Task details => The full set of entries below must be returned exactly as shown.
--- Raw data ---
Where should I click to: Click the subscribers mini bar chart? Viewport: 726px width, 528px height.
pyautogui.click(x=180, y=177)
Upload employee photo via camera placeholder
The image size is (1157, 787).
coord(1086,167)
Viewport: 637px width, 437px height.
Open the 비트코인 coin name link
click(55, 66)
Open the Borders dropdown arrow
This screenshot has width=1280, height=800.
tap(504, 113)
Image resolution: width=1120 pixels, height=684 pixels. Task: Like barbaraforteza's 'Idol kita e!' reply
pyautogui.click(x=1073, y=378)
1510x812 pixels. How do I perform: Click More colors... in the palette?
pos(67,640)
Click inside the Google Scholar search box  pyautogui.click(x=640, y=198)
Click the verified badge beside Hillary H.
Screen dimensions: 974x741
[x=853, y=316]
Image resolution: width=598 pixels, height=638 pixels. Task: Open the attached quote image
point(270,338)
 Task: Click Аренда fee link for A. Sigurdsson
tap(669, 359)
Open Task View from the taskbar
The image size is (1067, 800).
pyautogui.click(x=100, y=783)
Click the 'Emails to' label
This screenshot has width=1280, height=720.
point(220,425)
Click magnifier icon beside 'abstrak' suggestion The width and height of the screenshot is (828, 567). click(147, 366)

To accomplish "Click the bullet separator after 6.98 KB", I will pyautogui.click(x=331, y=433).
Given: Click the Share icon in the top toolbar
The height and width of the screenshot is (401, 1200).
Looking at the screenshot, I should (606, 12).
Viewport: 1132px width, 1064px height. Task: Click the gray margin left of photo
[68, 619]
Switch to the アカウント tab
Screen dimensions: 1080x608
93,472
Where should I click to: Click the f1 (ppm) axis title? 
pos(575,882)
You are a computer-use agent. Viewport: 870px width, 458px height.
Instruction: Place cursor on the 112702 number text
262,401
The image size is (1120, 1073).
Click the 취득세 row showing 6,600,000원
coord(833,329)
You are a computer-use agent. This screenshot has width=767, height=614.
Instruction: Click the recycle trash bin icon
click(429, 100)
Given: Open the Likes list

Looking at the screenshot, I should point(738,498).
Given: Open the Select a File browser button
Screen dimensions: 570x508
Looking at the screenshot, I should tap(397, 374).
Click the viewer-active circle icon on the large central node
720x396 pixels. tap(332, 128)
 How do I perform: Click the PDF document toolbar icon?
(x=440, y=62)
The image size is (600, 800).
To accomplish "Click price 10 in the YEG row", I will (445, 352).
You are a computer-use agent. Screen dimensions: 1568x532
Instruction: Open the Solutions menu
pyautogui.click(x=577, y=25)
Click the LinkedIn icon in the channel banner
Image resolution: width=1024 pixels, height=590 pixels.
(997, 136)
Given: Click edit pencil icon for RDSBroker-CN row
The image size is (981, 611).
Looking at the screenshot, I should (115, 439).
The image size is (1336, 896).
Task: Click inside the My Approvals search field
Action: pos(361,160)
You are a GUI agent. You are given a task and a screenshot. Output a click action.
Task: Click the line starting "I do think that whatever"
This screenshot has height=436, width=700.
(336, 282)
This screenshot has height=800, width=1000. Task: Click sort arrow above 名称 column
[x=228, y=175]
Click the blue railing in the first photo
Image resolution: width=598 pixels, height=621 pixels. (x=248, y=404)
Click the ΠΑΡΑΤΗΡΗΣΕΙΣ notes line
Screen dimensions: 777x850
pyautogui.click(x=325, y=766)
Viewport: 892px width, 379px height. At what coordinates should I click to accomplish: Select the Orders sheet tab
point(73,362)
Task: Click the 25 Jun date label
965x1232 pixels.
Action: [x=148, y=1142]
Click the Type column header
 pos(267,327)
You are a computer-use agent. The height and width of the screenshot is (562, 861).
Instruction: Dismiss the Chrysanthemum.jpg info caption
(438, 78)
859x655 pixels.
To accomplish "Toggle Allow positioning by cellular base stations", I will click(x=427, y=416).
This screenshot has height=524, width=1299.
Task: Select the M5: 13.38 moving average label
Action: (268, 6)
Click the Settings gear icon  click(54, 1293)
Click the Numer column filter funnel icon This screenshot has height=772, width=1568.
---
Answer box =>
Where should I click to: Click the subscribers mini bar chart? Viewport: 726px width, 528px height.
pyautogui.click(x=180, y=177)
Upload employee photo via camera placeholder
The image size is (1157, 787).
coord(1086,167)
Viewport: 637px width, 437px height.
Open the 비트코인 coin name link
click(55, 66)
Open the Borders dropdown arrow
This screenshot has width=1280, height=800.
tap(504, 113)
Image resolution: width=1120 pixels, height=684 pixels. Task: Like barbaraforteza's 'Idol kita e!' reply
pyautogui.click(x=1073, y=378)
1510x812 pixels. How do I perform: Click More colors... in the palette?
pos(67,640)
Click inside the Google Scholar search box  pyautogui.click(x=640, y=198)
Click the verified badge beside Hillary H.
Screen dimensions: 974x741
[x=853, y=316]
Image resolution: width=598 pixels, height=638 pixels. Task: Open the attached quote image
point(270,338)
 Task: Click Аренда fee link for A. Sigurdsson
tap(669, 359)
Open Task View from the taskbar
The image size is (1067, 800).
pyautogui.click(x=100, y=783)
Click the 'Emails to' label
This screenshot has width=1280, height=720.
point(220,425)
Click magnifier icon beside 'abstrak' suggestion The width and height of the screenshot is (828, 567). click(147, 366)

To accomplish "Click the bullet separator after 6.98 KB", I will pyautogui.click(x=331, y=433).
Given: Click the Share icon in the top toolbar
The height and width of the screenshot is (401, 1200).
Looking at the screenshot, I should (606, 12).
Viewport: 1132px width, 1064px height. Task: Click the gray margin left of photo
[68, 619]
Switch to the アカウント tab
Screen dimensions: 1080x608
93,472
Where should I click to: Click the f1 (ppm) axis title? 
pos(575,882)
You are a computer-use agent. Viewport: 870px width, 458px height.
Instruction: Place cursor on the 112702 number text
262,401
The image size is (1120, 1073).
Click the 취득세 row showing 6,600,000원
coord(833,329)
You are a computer-use agent. This screenshot has width=767, height=614.
Instruction: Click the recycle trash bin icon
click(429, 100)
Given: Open the Likes list

Looking at the screenshot, I should point(738,498).
Given: Open the Select a File browser button
Screen dimensions: 570x508
Looking at the screenshot, I should tap(397, 374).
Click the viewer-active circle icon on the large central node
720x396 pixels. tap(332, 128)
 How do I perform: Click the PDF document toolbar icon?
(x=440, y=62)
The image size is (600, 800).
To accomplish "Click price 10 in the YEG row", I will (445, 352).
You are a computer-use agent. Screen dimensions: 1568x532
Instruction: Open the Solutions menu
pyautogui.click(x=577, y=25)
Click the LinkedIn icon in the channel banner
Image resolution: width=1024 pixels, height=590 pixels.
(997, 136)
Given: Click edit pencil icon for RDSBroker-CN row
The image size is (981, 611).
Looking at the screenshot, I should (115, 439).
The image size is (1336, 896).
Task: Click inside the My Approvals search field
Action: pos(361,160)
You are a GUI agent. You are given a task and a screenshot. Output a click action.
Task: Click the line starting "I do think that whatever"
This screenshot has height=436, width=700.
(336, 282)
This screenshot has height=800, width=1000. Task: Click sort arrow above 名称 column
[x=228, y=175]
Click the blue railing in the first photo
Image resolution: width=598 pixels, height=621 pixels. (x=248, y=404)
Click the ΠΑΡΑΤΗΡΗΣΕΙΣ notes line
Screen dimensions: 777x850
pyautogui.click(x=325, y=766)
Viewport: 892px width, 379px height. At what coordinates should I click to accomplish: Select the Orders sheet tab
point(73,362)
Task: Click the 25 Jun date label
965x1232 pixels.
Action: [x=148, y=1142]
Click the Type column header
 pos(267,327)
You are a computer-use agent. The height and width of the screenshot is (562, 861).
Instruction: Dismiss the Chrysanthemum.jpg info caption
(438, 78)
859x655 pixels.
To accomplish "Toggle Allow positioning by cellular base stations", I will click(x=427, y=416).
This screenshot has height=524, width=1299.
Task: Select the M5: 13.38 moving average label
Action: (268, 6)
Click the Settings gear icon  click(54, 1293)
Click the Numer column filter funnel icon This screenshot has height=772, width=1568.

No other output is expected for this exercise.